**Aim of the exercise**
Copy out every line in the rows below that contains the string "perform".

=== Records for this task ===

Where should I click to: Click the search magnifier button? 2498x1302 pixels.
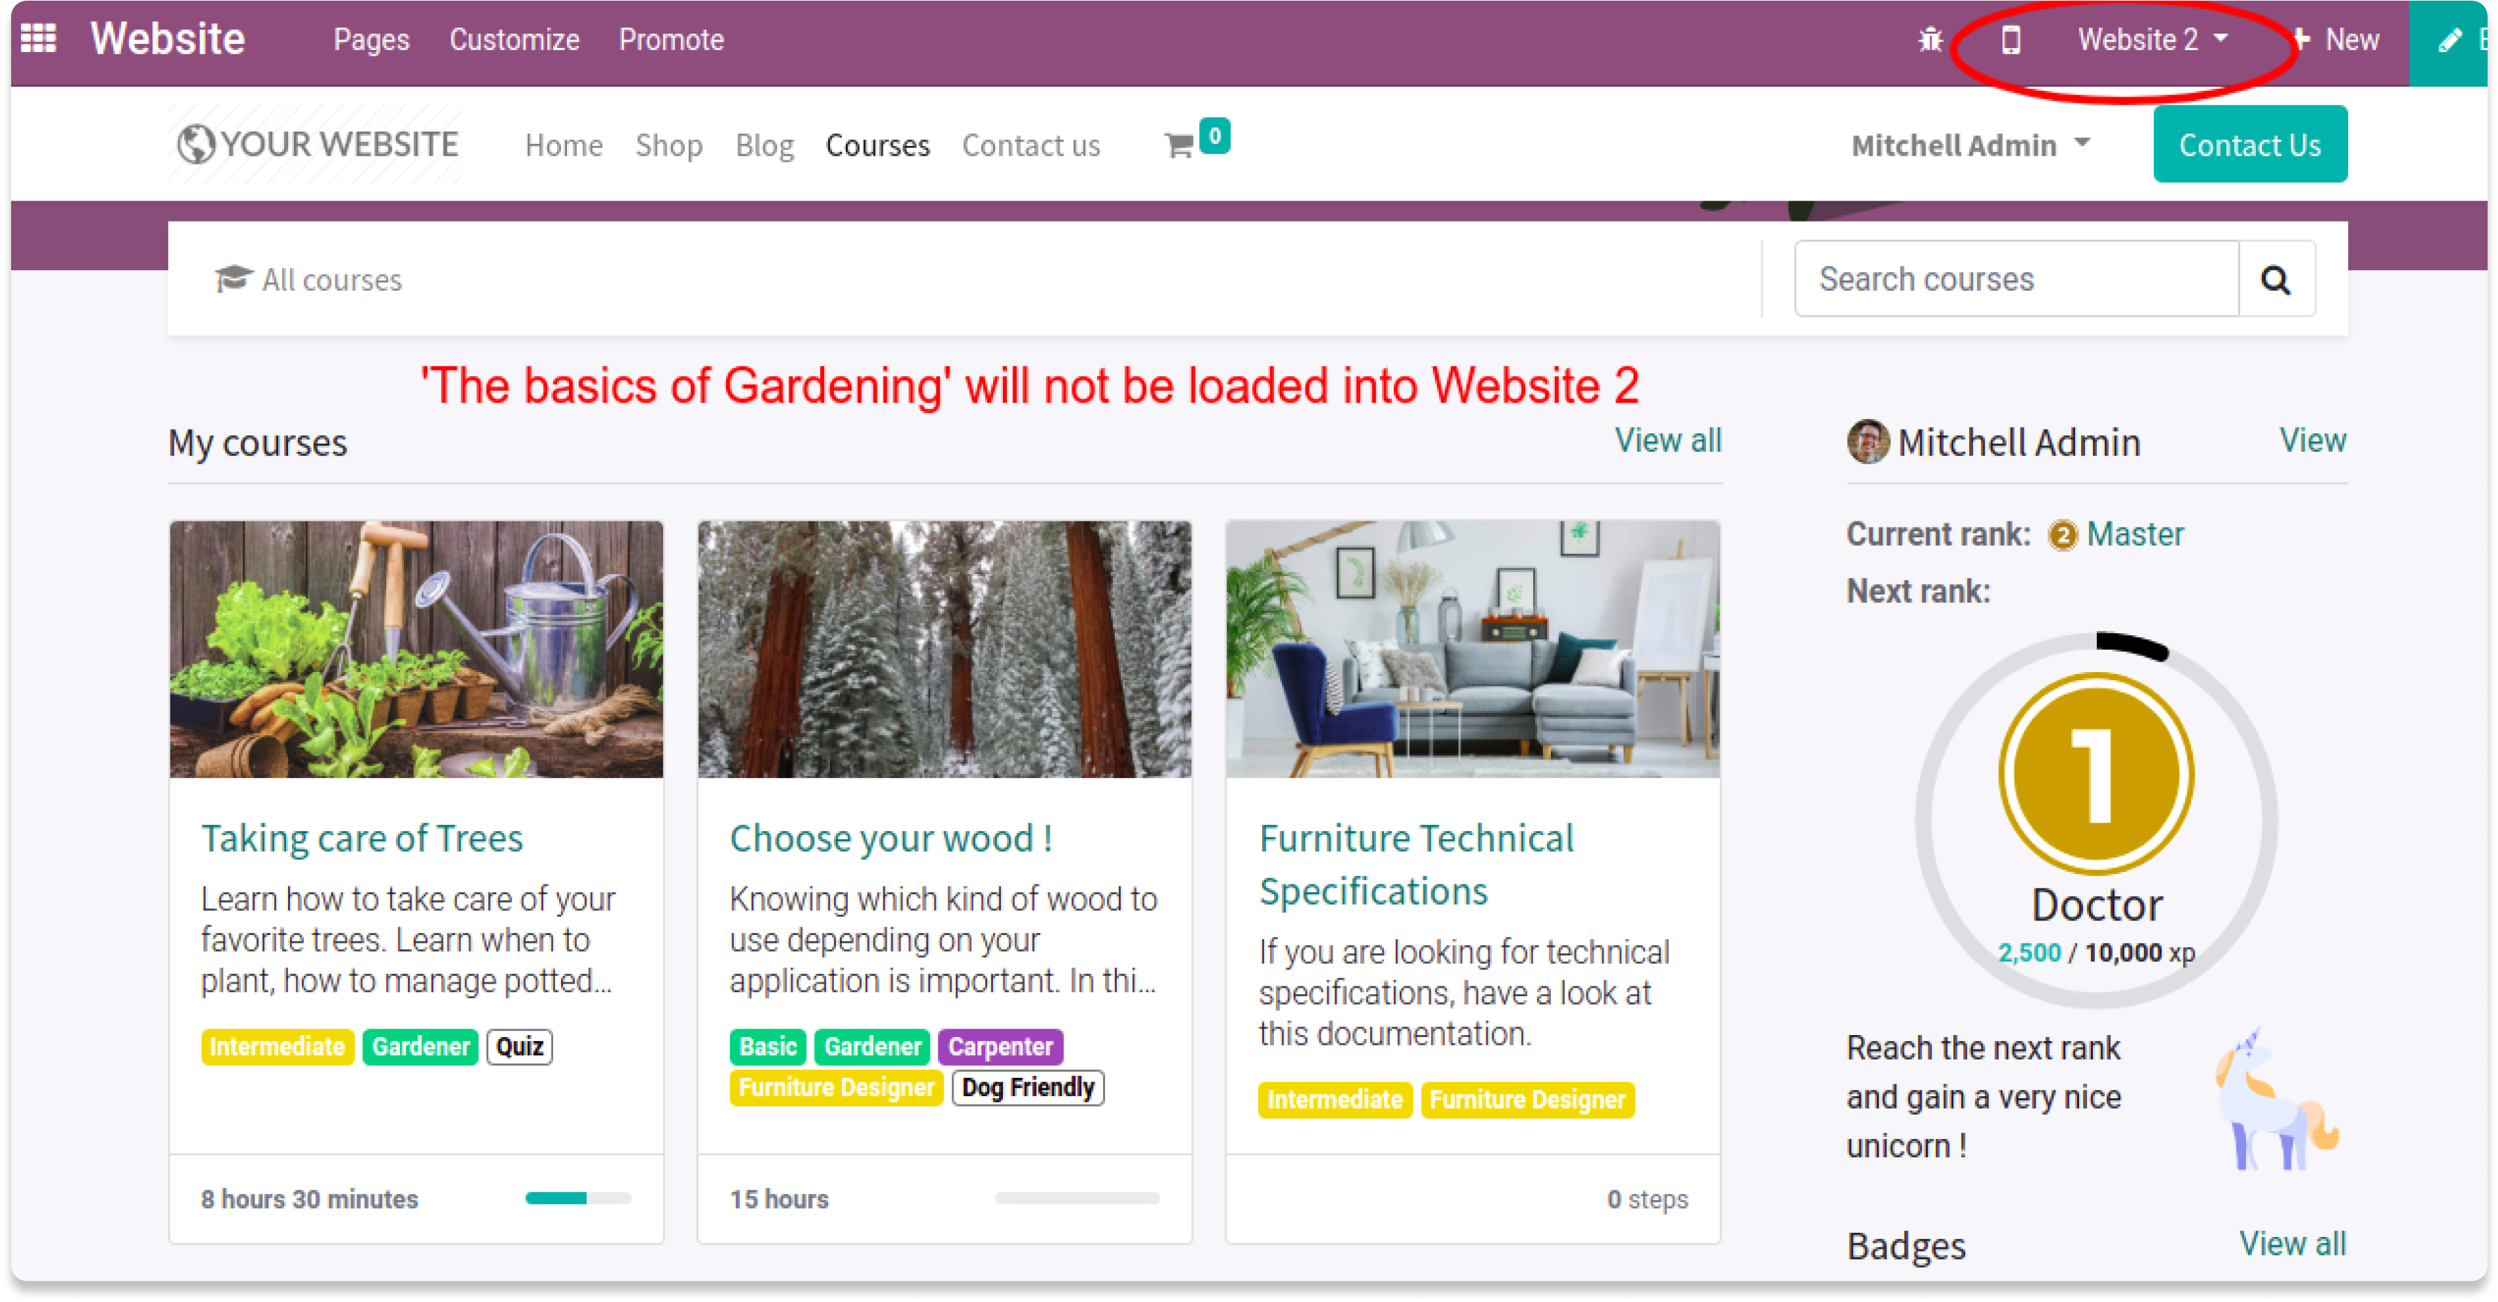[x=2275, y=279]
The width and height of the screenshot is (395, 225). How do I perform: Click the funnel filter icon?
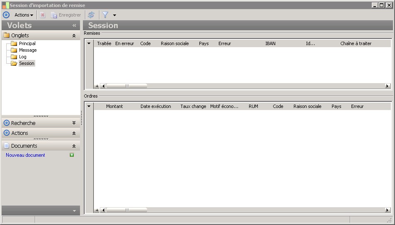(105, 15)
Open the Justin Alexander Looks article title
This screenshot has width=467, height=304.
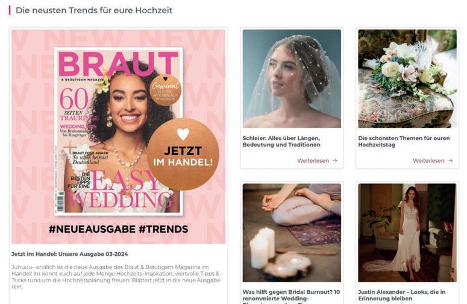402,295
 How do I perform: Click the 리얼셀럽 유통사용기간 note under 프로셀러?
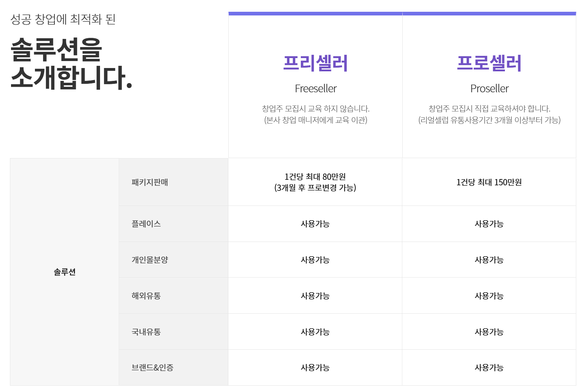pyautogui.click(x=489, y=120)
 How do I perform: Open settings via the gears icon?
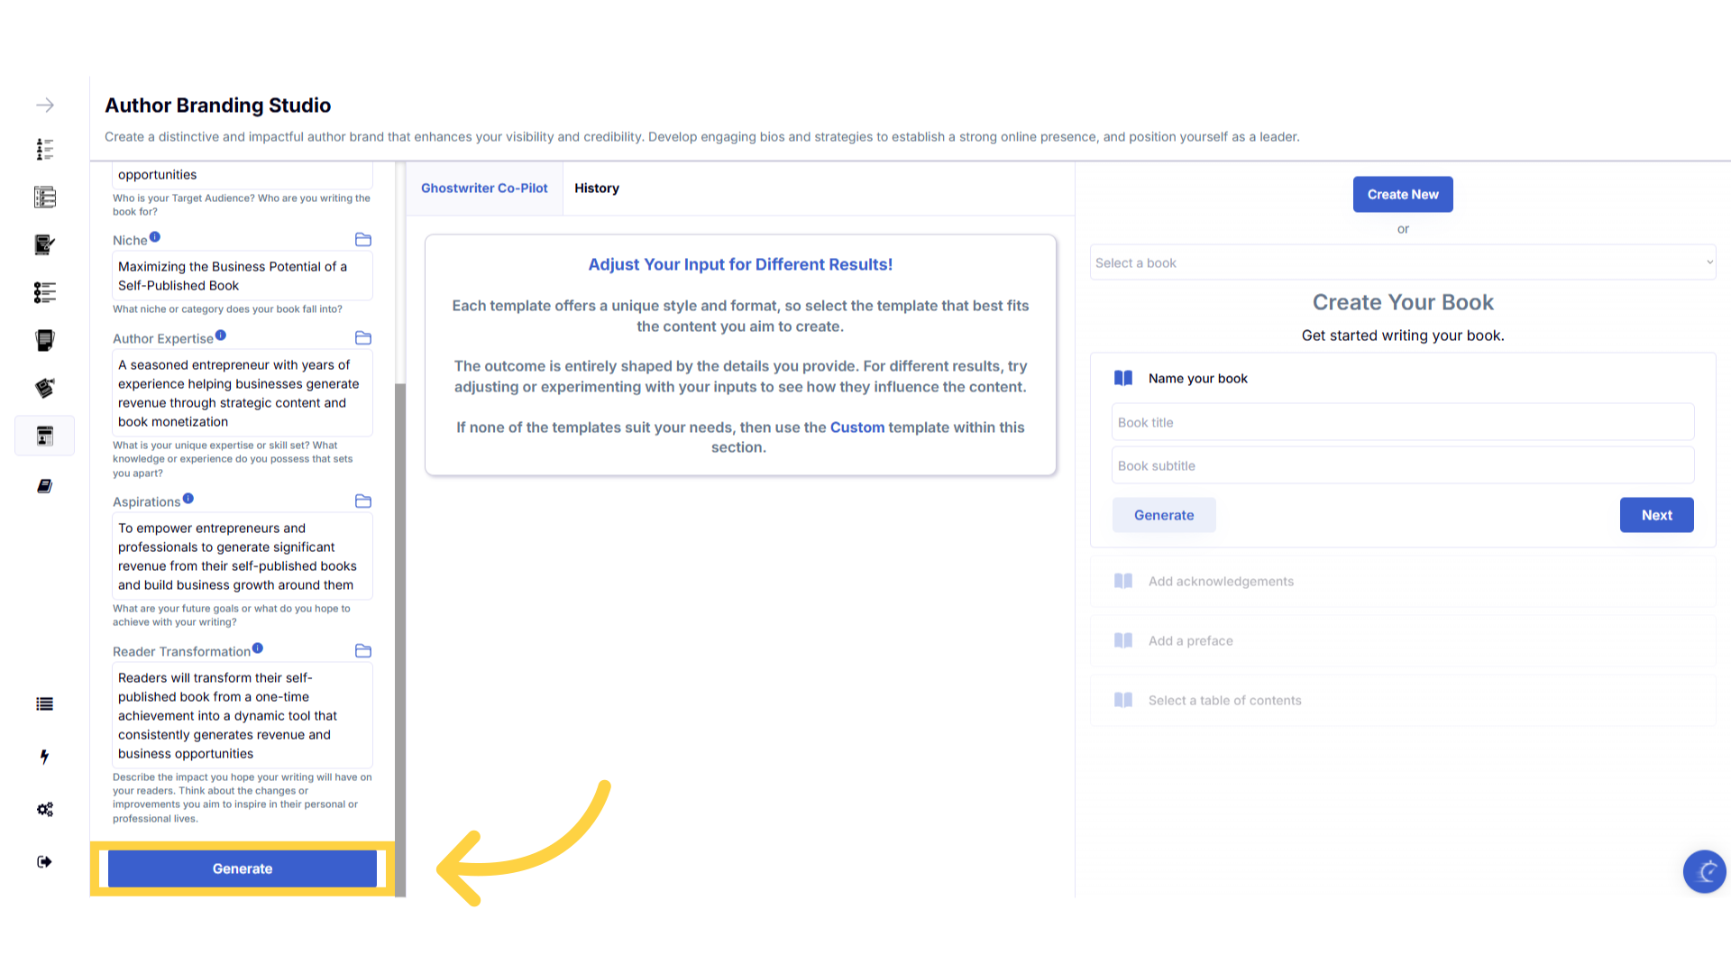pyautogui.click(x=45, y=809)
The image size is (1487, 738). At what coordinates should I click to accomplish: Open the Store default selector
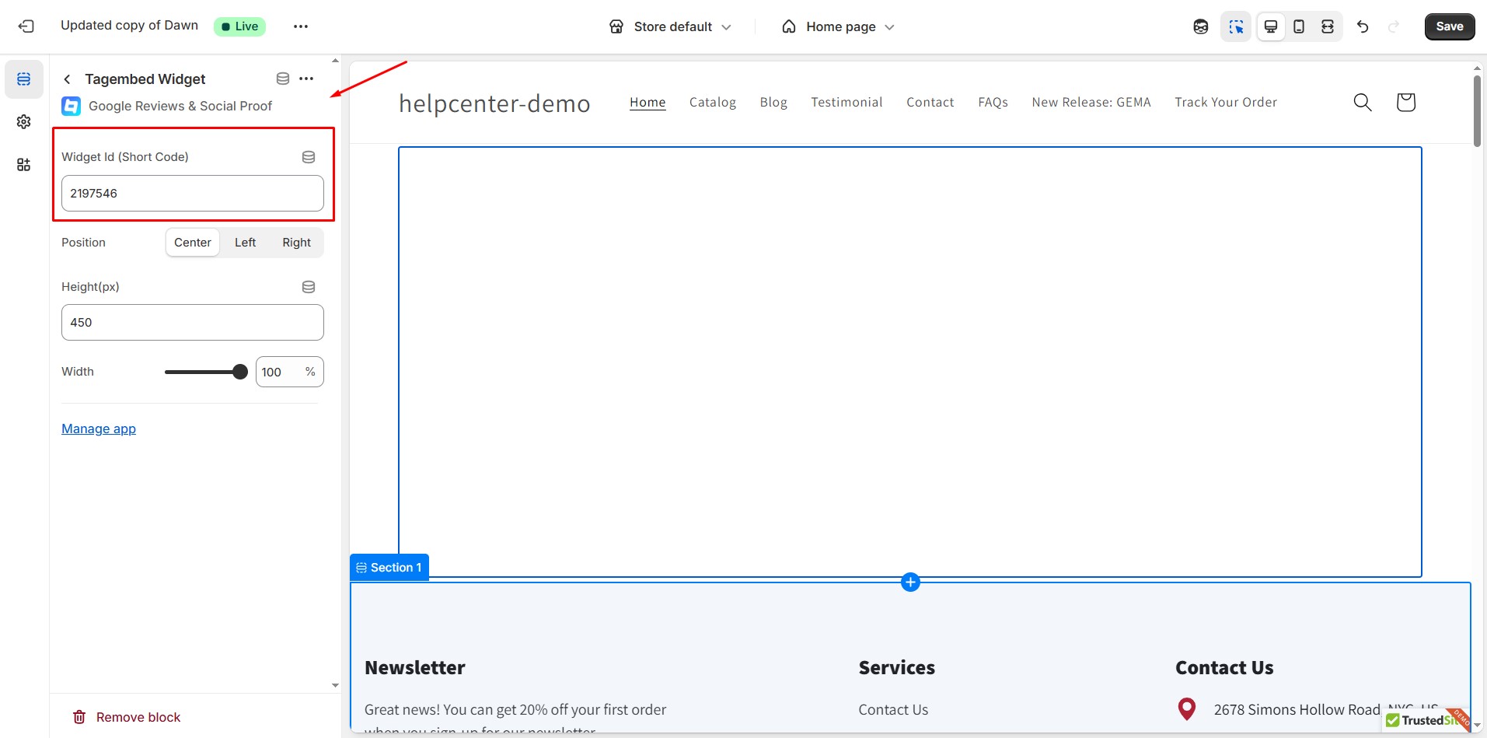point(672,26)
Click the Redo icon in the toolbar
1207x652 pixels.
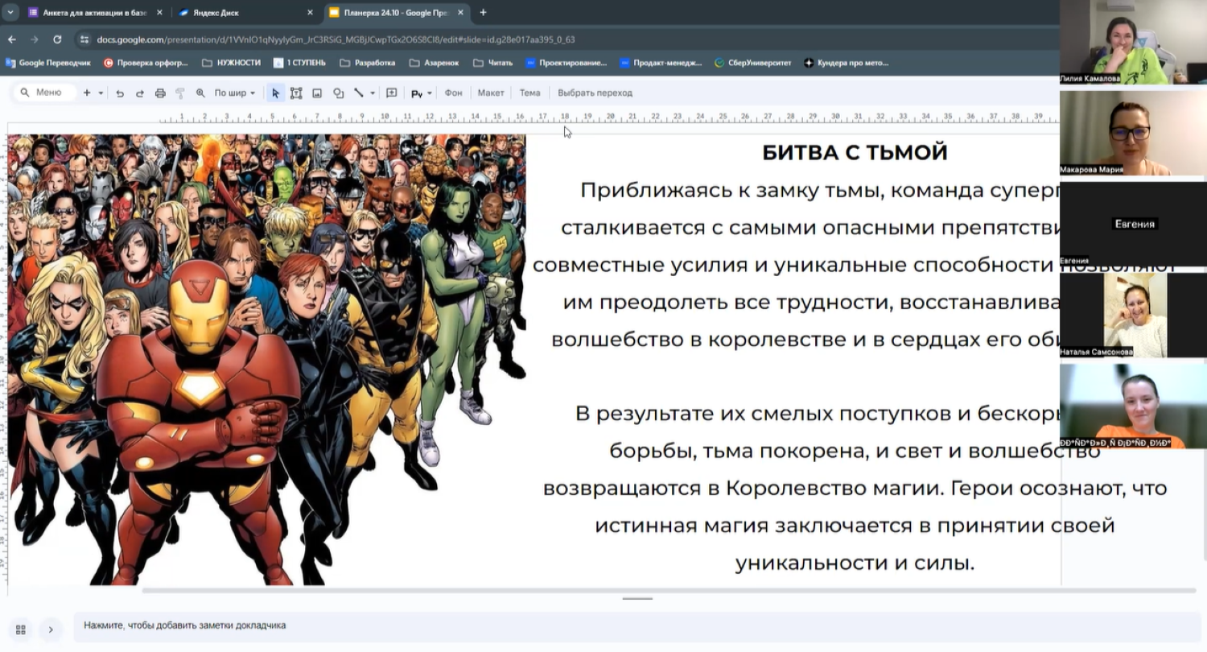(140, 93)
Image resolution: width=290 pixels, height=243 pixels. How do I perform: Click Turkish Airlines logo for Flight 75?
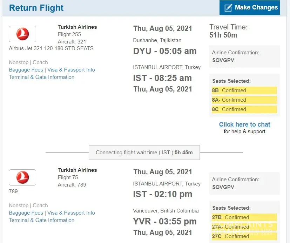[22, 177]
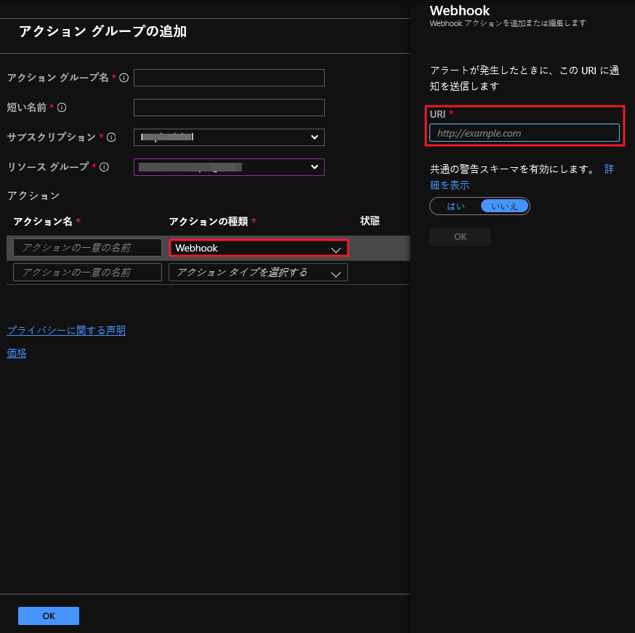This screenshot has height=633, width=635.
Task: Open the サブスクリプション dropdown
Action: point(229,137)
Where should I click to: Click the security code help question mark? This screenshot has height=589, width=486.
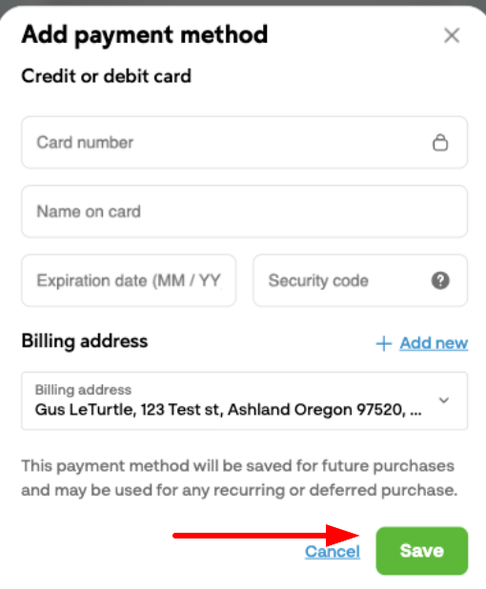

===

**Solution to the exercise**
The width and height of the screenshot is (395, 225). How do I perform: Click the funnel filter icon?
 How do I perform: Click the 리얼셀럽 유통사용기간 note under 프로셀러?
 How do I perform: Open settings via the gears icon?
Image resolution: width=290 pixels, height=243 pixels. How do I perform: Click Turkish Airlines logo for Flight 75?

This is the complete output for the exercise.